Setting her mouth in a firm line, she asked, “Why not? I’m thirsty.” The words came out whinier than she’d intended. Years of combat training taught her to be on alert. But she hadn’t been prepared to run into a human so suddenly. Questions about the dark-haired boy bombarded her.
Her dehydration encouraged her to set them aside. She needed a drink, now or she worried she’d faint. Still keeping her eyes fixed on the boy, she bent at the waist, ready to plunge her mouth into the water.
The boy spoke again.
“Come here, you can have some of mine.” His voice reminded Venus of soft velvet, though the words came out slurred. One leg shook, like he’d been filled with writhing ants, the back of his thigh pounded against the thick, rotted tree stump he’d folded himself on.

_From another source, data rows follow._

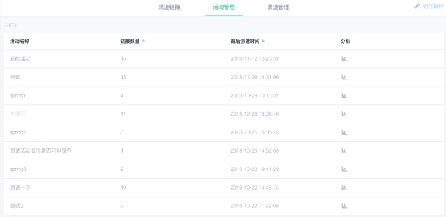View analysis chart for spring2

point(344,132)
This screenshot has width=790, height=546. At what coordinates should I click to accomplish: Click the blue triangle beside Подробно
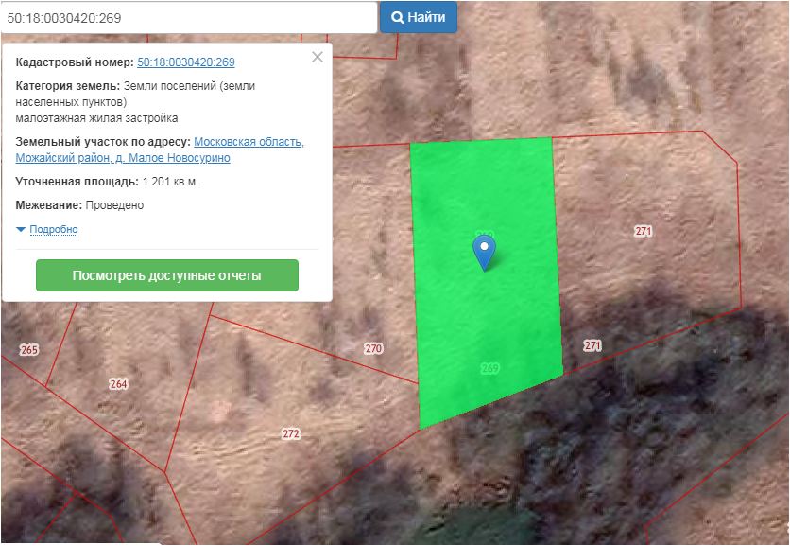[21, 230]
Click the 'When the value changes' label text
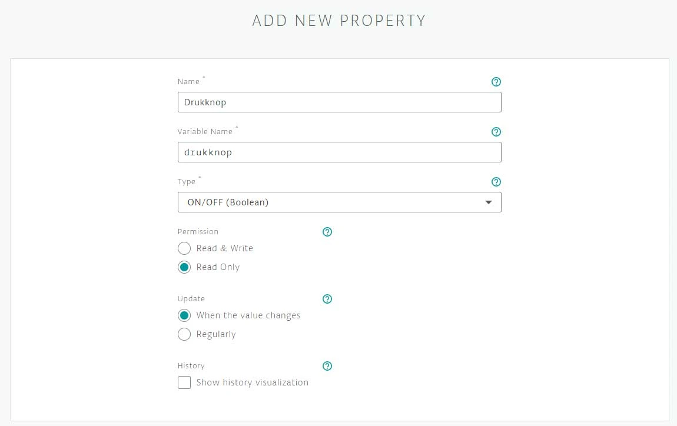The width and height of the screenshot is (677, 426). click(248, 315)

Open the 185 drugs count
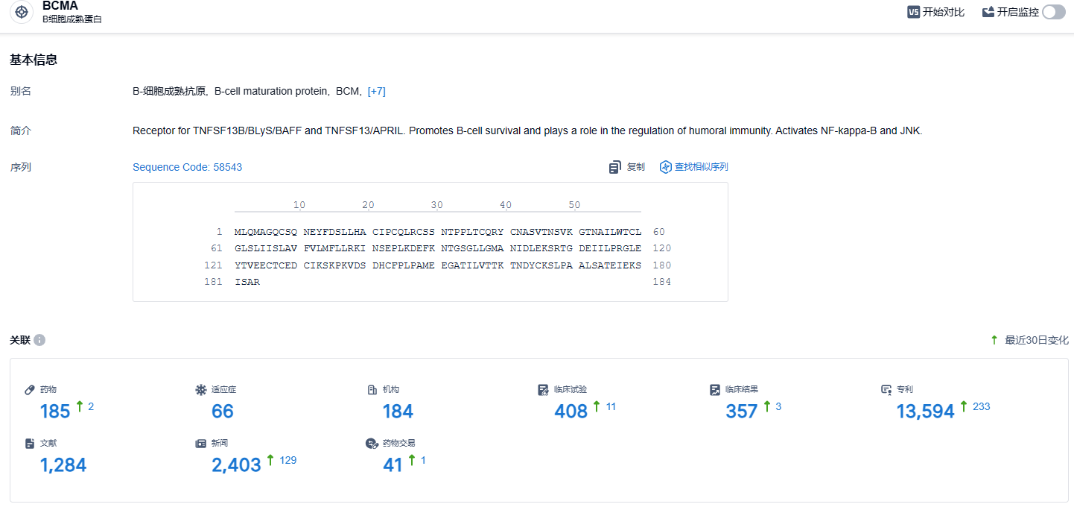55,411
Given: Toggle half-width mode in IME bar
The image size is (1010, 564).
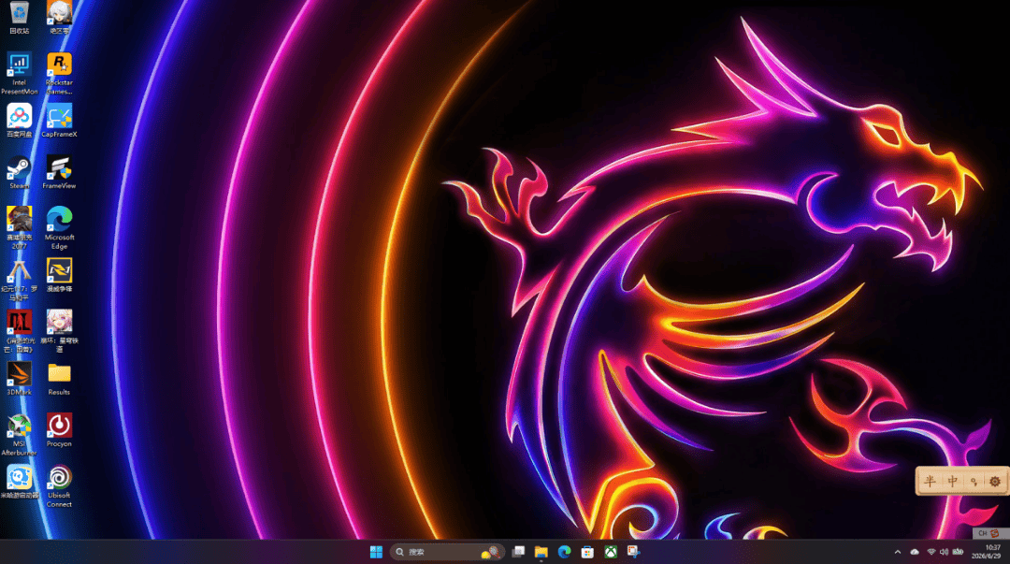Looking at the screenshot, I should [x=930, y=481].
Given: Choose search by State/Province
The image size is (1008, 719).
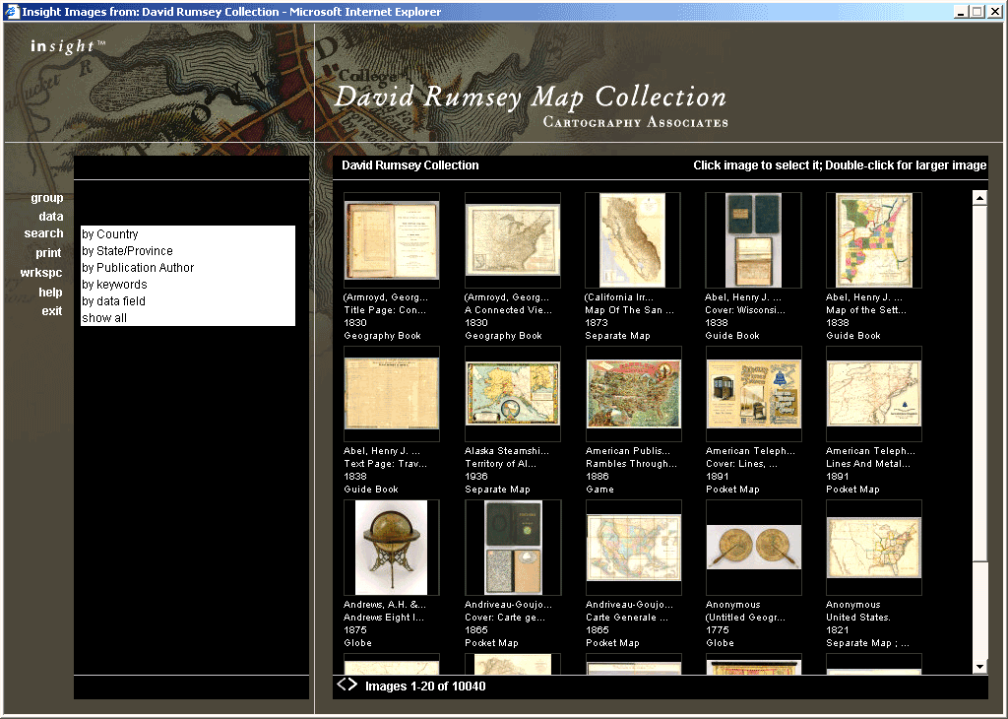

Everything about him screamed dark and handsome, except his skin, which resembled hers. He appeared to be brooding, eyebrows scrunched, faraway look in his eyes. Plus, he reeked of angry attitude.
From where Venus stood, his eyes looked black with dark lashes and eyebrows. There was a scar, which ran straight as an arrow, from the tip of his nose to his left cheekbone. His clothes were all dark. A long-sleeved black shirt over a black t-shirt and dark blue jeans, at least that’s what she thought his trousers were called, and black lace up boots. Had a storm cloud come along, he probably would’ve been invisible to her eyes.
“What’s wrong with this water?” she yelled, though she’d already stood and started across.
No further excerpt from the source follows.